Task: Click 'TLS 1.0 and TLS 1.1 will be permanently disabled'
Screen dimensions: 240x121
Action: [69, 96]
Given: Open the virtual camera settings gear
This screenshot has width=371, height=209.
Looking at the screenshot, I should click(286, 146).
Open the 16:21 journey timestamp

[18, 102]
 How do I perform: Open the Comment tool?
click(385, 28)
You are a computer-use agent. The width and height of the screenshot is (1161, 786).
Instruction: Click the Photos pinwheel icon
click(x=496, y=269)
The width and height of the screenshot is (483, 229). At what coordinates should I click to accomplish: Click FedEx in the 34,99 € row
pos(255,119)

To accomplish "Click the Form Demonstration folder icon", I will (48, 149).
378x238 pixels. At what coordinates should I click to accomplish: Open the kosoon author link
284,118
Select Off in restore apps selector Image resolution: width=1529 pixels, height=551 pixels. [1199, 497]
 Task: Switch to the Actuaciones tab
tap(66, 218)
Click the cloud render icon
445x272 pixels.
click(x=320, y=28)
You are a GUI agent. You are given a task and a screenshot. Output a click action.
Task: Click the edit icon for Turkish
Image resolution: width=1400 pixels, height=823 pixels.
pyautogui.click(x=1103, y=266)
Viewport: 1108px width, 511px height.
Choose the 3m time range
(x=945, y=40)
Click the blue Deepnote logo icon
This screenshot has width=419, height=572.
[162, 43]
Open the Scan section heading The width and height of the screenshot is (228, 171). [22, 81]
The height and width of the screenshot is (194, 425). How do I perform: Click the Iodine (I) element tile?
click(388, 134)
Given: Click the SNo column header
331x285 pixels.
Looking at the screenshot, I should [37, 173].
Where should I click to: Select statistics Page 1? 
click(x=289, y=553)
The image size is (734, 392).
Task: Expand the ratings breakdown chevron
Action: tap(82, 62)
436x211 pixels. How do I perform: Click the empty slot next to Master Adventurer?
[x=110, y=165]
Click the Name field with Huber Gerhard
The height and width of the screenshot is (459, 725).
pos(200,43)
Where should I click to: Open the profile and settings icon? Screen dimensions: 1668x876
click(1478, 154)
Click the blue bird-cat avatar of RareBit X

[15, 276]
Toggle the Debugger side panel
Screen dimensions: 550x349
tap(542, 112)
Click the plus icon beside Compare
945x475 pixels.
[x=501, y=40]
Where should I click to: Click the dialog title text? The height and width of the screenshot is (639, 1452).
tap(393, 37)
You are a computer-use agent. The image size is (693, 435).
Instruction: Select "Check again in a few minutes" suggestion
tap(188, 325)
+++
What the task requires:
Give again only the lines starting at the one that contains "945x475 pixels." and running to the end of the data.

Response to this task:
945x475 pixels.
[x=501, y=40]
Where should I click to: Click the dialog title text? The height and width of the screenshot is (639, 1452).
tap(393, 37)
You are a computer-use agent. The image size is (693, 435).
Instruction: Select "Check again in a few minutes" suggestion
tap(188, 325)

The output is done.